__PASAJE MOSTRADO__
Y alude el escritor a un “festín de las artes” y a una “bacanal de las letras”, a una religión de religiones, laica, necesaria:  “Una religión que consiste en oír música sacra de Tomás Luis de Victoria, Monteverdi, Purcell, Couperin o Mozart sin dejar de tener los pies en la tierra. Apabullarse en las catedrales sin la obligación de ponerse de rodillas. Entender que los grandes narradores que sirvieron de ejemplo a los novelistas y los poetas fueron pintores de tema sacro como Ucello, Tintoretto, El Bosco, Caravaggio, Murillo, La Tour”.

Elocuente comentario que nos devuelve constantemente a un Pasado productor de gran deleite y que remite a la pasión coral que se respira en toda su obra.

Fruto de una larga estancia en Venecia es el ensayo de Molina Foix Tintoretto y los escritores, una sucesión de incisivos textos de novelistas, filósofos o historiadores de arte que experimentaron una misma fascinación ante la obra del pintor veneciano, en el que brilla la calidad de los comentarios del escritor y su forma de conectar literatura,  arte y cine.

Hay una frase en este libro que da prueba de la capacidad sinestésica de su autor, que mira y escucha el arte, y estas obras que lo conmueven: como una “prosa del mundo musicalmente modulada”.

Molina Foix estudió filosofía y realizó un doctorado en Historia del Arte en Inglaterra, país donde residió durante ocho años. Estas elecciones explican por sí solas gran parte de la riqueza que se expresa en su creación literaria: además del oído educado musicalmente, el ojo atento, libre, y también cultivado y respetuoso con lo mejor del estudio académico.

Tintoretto, el pintor “de los amantes de la literatura”, como lo llamaba Mary MacCarthy, produce en Molina Foix una devoción, una “manía”,  sin duda ligada al “programa novelístico” que parece mostrarse en sus pinturas.

__EXTRACTO DE DATOS__
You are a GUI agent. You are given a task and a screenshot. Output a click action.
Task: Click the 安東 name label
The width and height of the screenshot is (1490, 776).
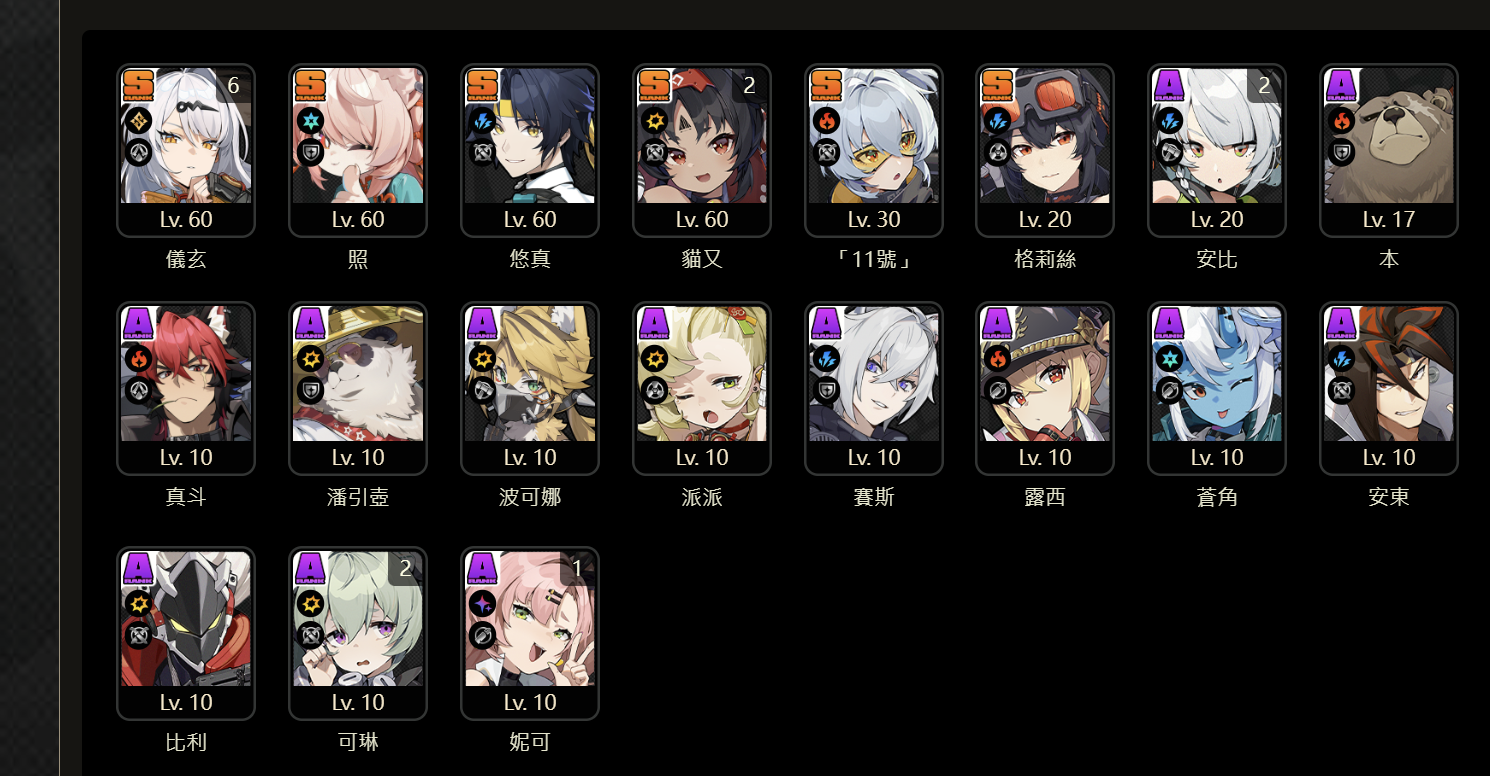[x=1389, y=497]

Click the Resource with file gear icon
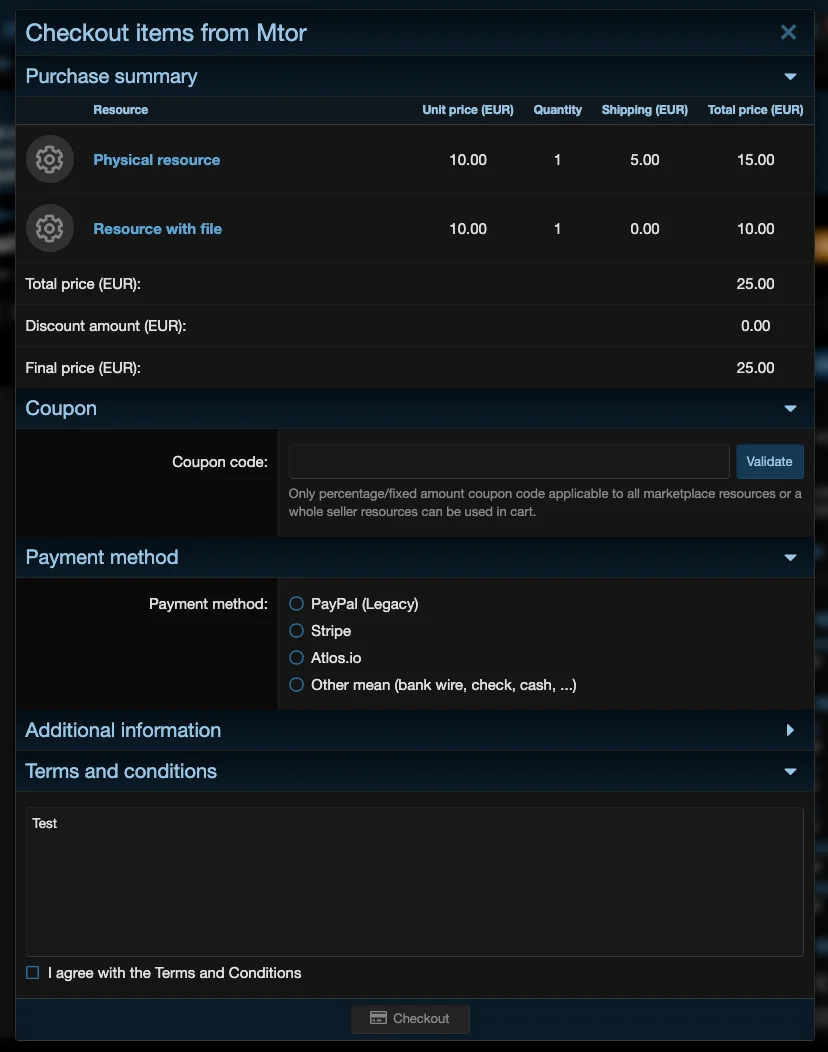(x=49, y=229)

__OBJETIVO INDICADO 1__
Reproduce sin cambios un fragmento del texto sobre Molina Foix y Tintoretto: empieza en las palabras que contienen “Elocuente comentario que” y termina después de “arte y cine.”.
__OBJETIVO INDICADO 2__
Escribe lo que seguiría al texto sobre Molina Foix y Tintoretto, a partir de su última oración.
Este material no tiene relación con el texto sobre Molina Foix y Tintoretto.

__RESPUESTA ESCRITA 1__
Elocuente comentario que nos devuelve constantemente a un Pasado productor de gran deleite y que remite a la pasión coral que se respira en toda su obra.

Fruto de una larga estancia en Venecia es el ensayo de Molina Foix Tintoretto y los escritores, una sucesión de incisivos textos de novelistas, filósofos o historiadores de arte que experimentaron una misma fascinación ante la obra del pintor veneciano, en el que brilla la calidad de los comentarios del escritor y su forma de conectar literatura,  arte y cine.

__RESPUESTA ESCRITA 2__
Con gran agudeza comenta el modo como Boschini ilustra el proceso de trabajo de Tintoretto: “describe unos procedimientos muy parecidos a los del cineasta que antes de rodar localiza exteriores, mide las alturas y las distancias, sitúa en el plató figurantes animados, ordena geográficamente los elementos del decorado que luego enfocará, al tiempo que estudia las fuentes de luz y los espacios que han de quedar en la tiniebla, dando roles protagonistas de su paleta (o su cámara) al cuerpo humano.” Y continúa: “Esta voluntad mixtificadora de la percepción visual […] basada en la dificultad de captarlo todo a la primera mirada, en la ocultación de franjas de realidad y el correspondiente esfuerzo exigido al espectador para completar el sentido de cada obra con su propia interpretación semántica, está en el corazón de un reino narrativo que la pintura moderna, el cine y cierta literatura del siglo XX han hecho suyo”.

El escritor diferencia muy bien cine y novela, lenguajes que pueden considerase incluso antagónicos, aunque algunos escenarios de sus novelas y cuentos, incluso de sus poemas, guardan un estrecho parentesco con ciertos encuadres cinematográficos , y de alguna manera, el movimiento de personajes de sus novelas parece en ocasiones dirigido por una alado objetivo. 

Algunas descripciones de sucesos acontecidos en las calles de su novela El joven sin alma pueden ser seguidos por una cámara veloz que recuerda a la de los jóvenes de Godard o de Truffaut; algunos besos fugaces, pueden quedar en la retina del lector como la fotografía del beso de Robert Doisneau.

La muerte de su don Juan de “La muerte en el canal” de  La misa de Baroja, en las aguas del canal de Venecia, mientras está en pie sobre una góndola, y un cable de acero le rebana el cuello limpiamente, dejando que el cuerpo descabezado continúe deslizándose sobre el agua como un mascarón nacido del absurdo, es un travelling contado con palabras.

Escribe en El joven sin alma: “Vengo adiestrado por una larga experiencia de mirón. Y traigo el dispositivo de la verdad. La cámara estilográfica. Yo solo, sin equipo auxiliar. Yo y mi cámara. Una panorámica sin insertos, sin acercamientos del teleobjetivo, sin primeros planos enfáticos de los actores gastados. Un encuadre fijo.

La técnica no miente. Avanzamos.”

Es el momento mágico de encuentro entre la palabra y la mirada del escritor.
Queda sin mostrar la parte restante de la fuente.